Given text:
────────────────────────────────────────

~/DOCS/

Configuration

Basic Configuration

apiVersion: apps/v1
kind: Deployment
metadata:
  name: my-app
spec:
  replicas: 3
  selector:
    matchLabels:
      app: my-app
  template:
    metadata:
      labels:
        app: my-app
      annotations:
        architect.loopholelabs.io/managed-containers: '["my-app-container"]'
        architect.loopholelabs.io/scaledown-durations: '{"my-app-container":"30s"}'
    spec:
      runtimeClassName: runc-architect
      containers:
        - name: my-app-container
          image: my-app:latest
          resources:
            requests:
              memory: "512Mi"
              cpu: "250m"

Runtime Classes

  • runc-architect: automatic hibernation on idle, wake on network or kubectl exec. Container-scoped checkpoints. Use managed-containers.
  • runsc-architect: gVisor security isolation. Pod-scoped checkpoints created explicitly via PersistentCheckpoint CRDs. Use managed-pod. See Examples.

────────────────────────────────────────

Listing:
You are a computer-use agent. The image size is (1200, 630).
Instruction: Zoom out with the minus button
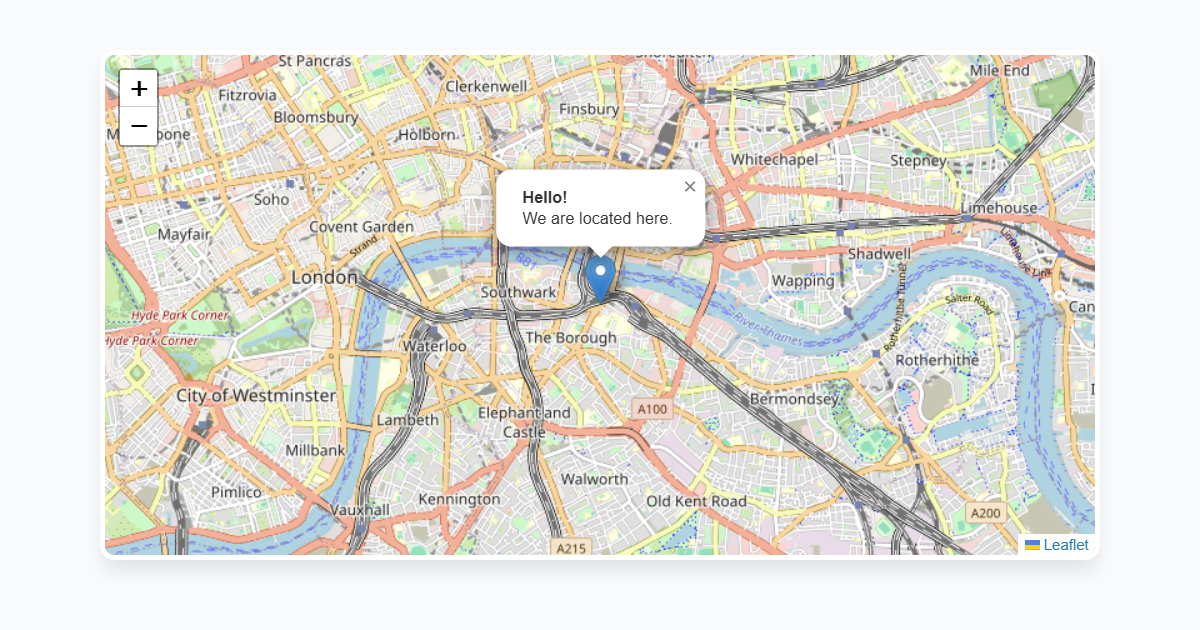point(139,126)
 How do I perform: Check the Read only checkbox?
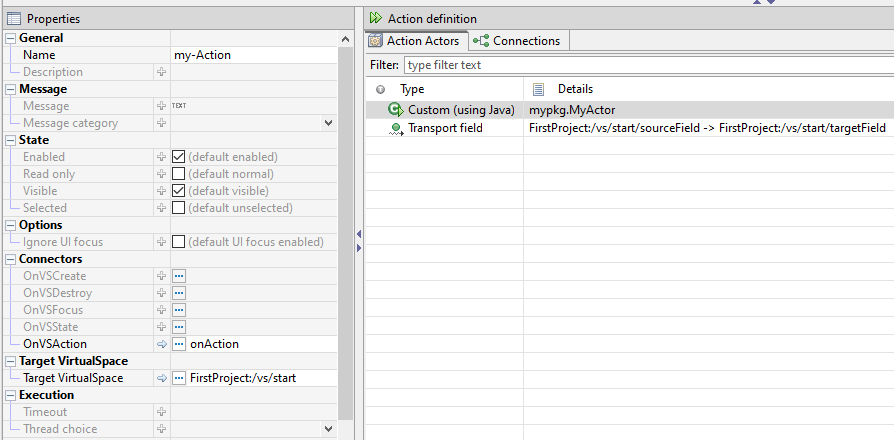pyautogui.click(x=179, y=174)
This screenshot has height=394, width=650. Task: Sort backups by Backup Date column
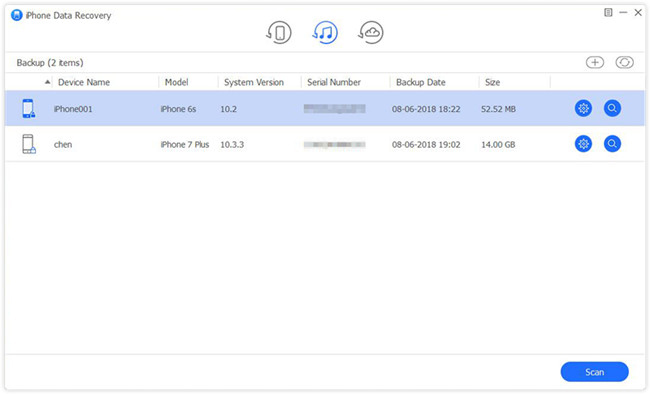[x=421, y=82]
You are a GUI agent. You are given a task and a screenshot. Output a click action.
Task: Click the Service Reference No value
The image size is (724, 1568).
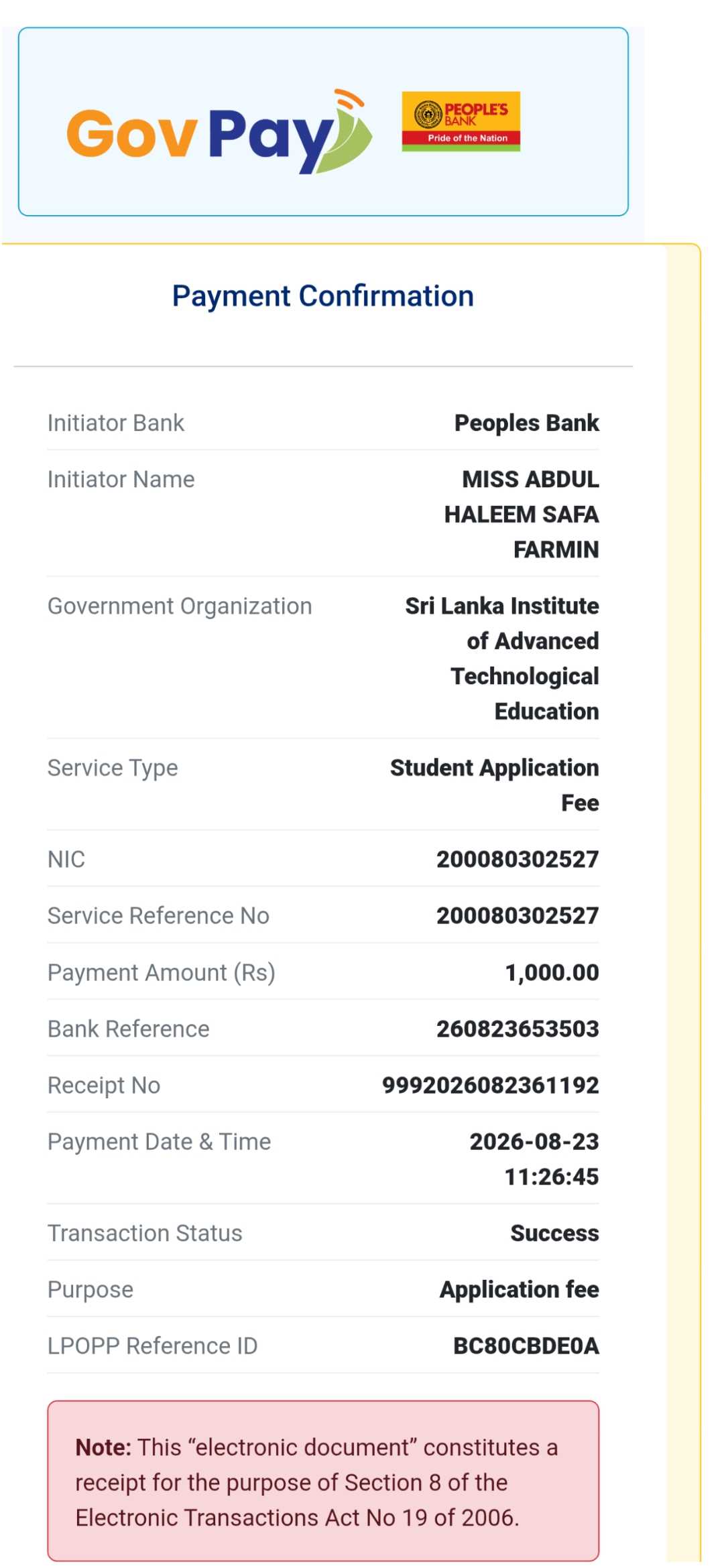tap(518, 915)
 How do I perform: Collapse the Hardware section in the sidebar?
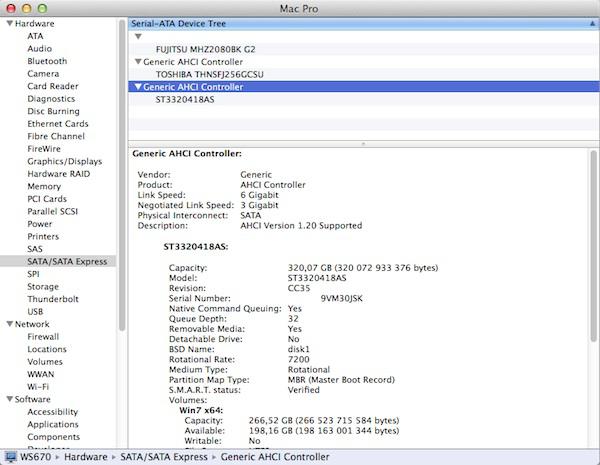click(x=7, y=22)

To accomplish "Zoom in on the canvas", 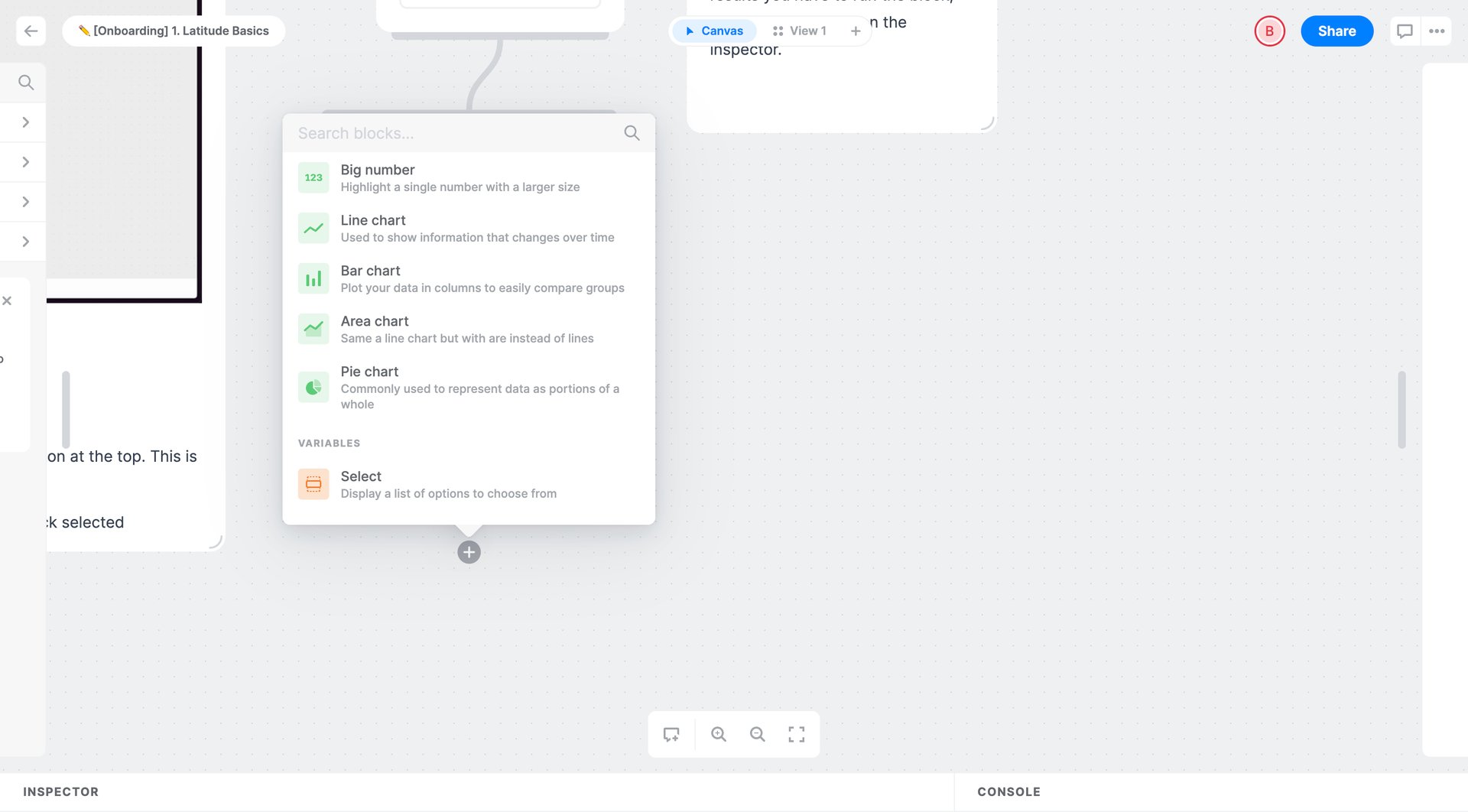I will click(718, 734).
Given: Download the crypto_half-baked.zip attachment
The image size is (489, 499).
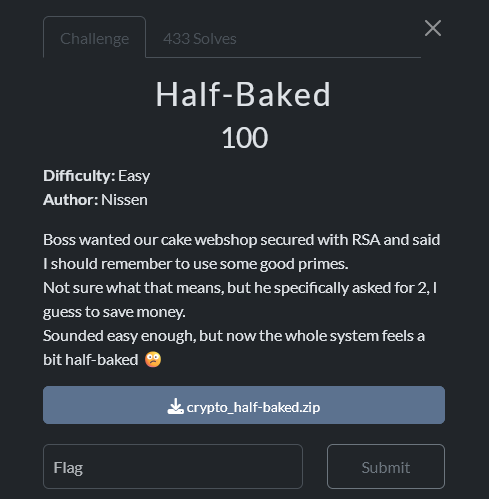Looking at the screenshot, I should tap(244, 405).
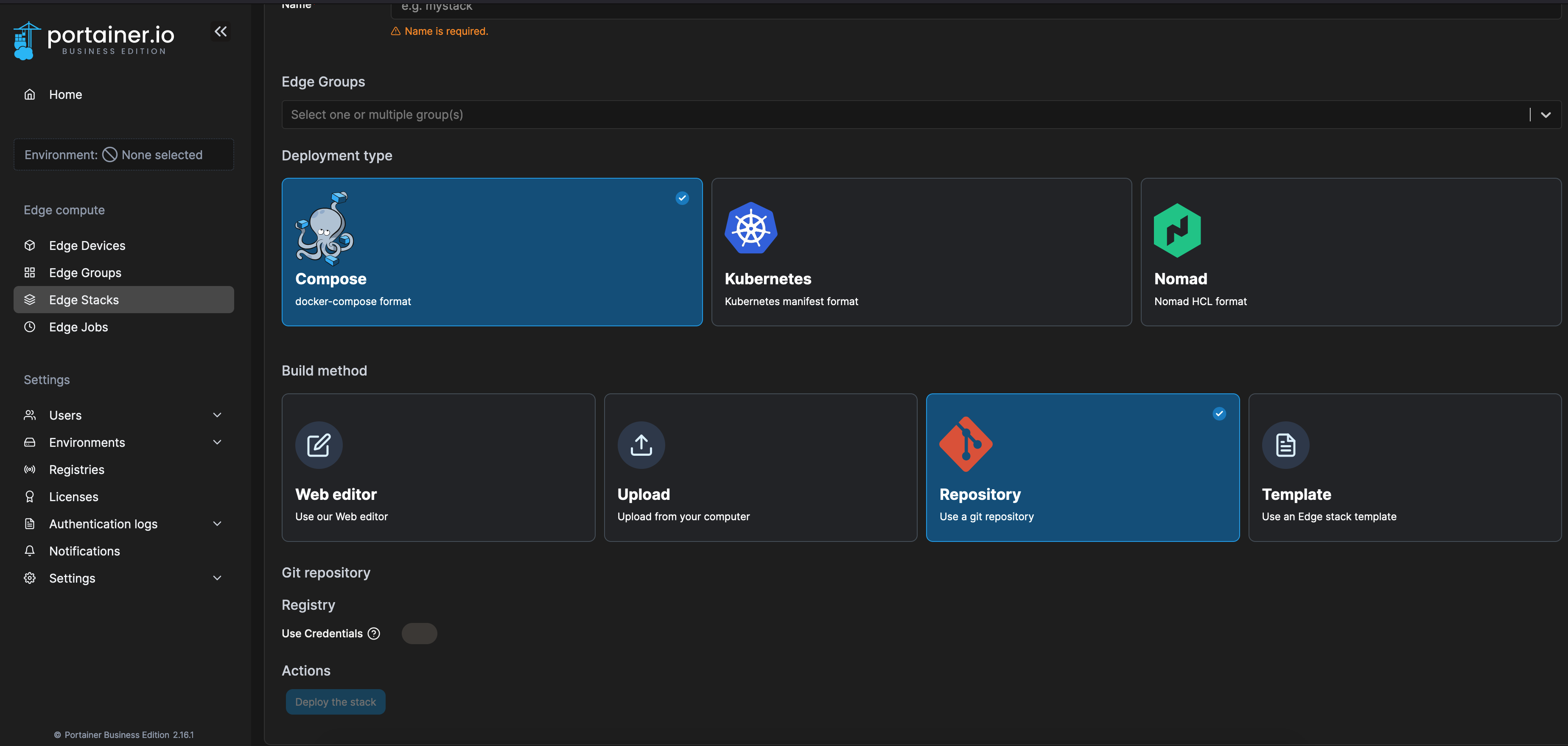Navigate to Home in the sidebar
Image resolution: width=1568 pixels, height=746 pixels.
click(66, 94)
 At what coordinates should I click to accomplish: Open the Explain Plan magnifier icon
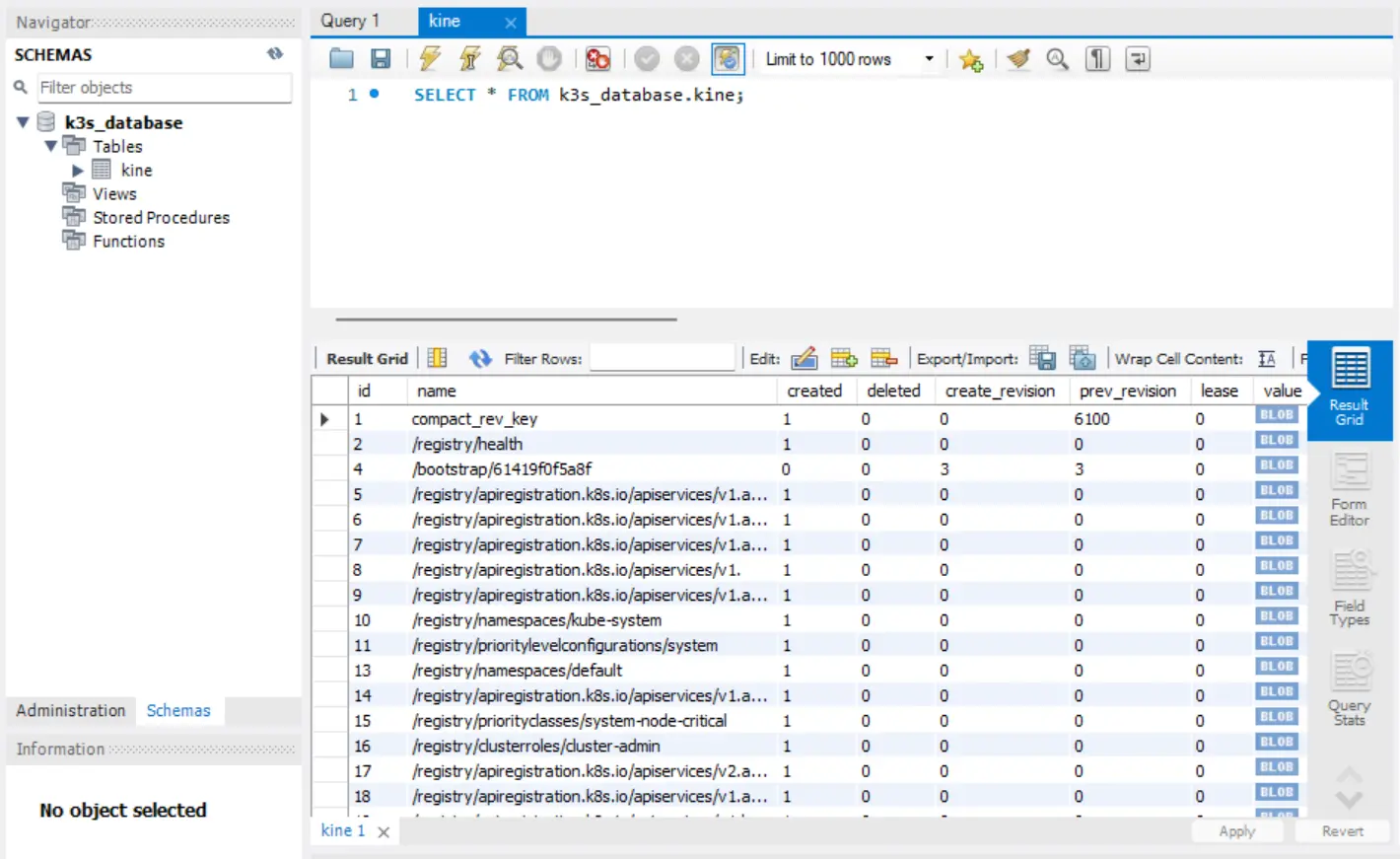pos(510,58)
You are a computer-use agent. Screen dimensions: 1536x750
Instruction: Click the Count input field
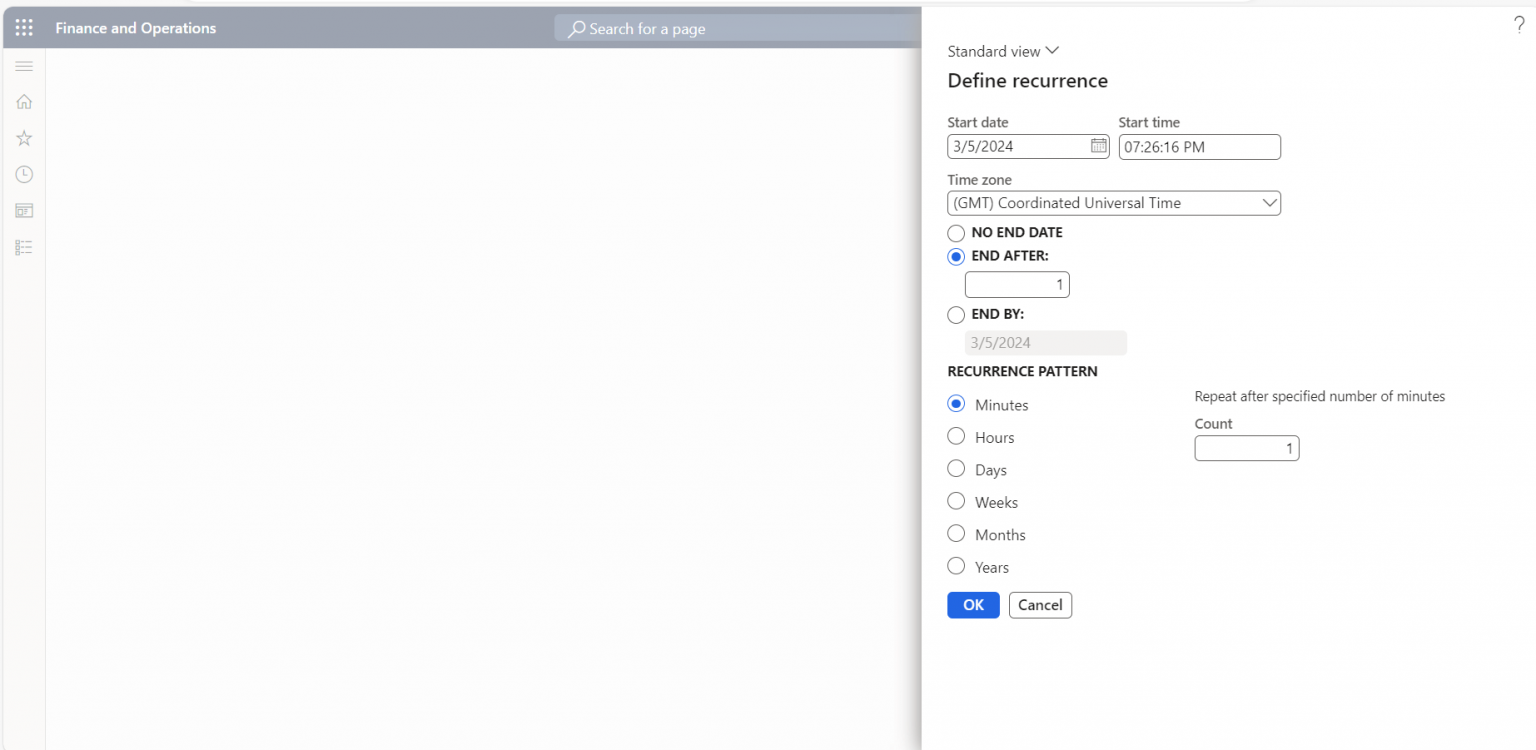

────────────────────────────────────────

What the task asks:
From the configuration page above, write out word for word the part that opens with the words containing "Runtime Classes" and closes with "checkpoints. Use managed-containers.".

Answer to this exercise:
Runtime Classes

  • runc-architect: automatic hibernation on idle, wake on network or kubectl exec. Container-scoped checkpoints. Use managed-containers.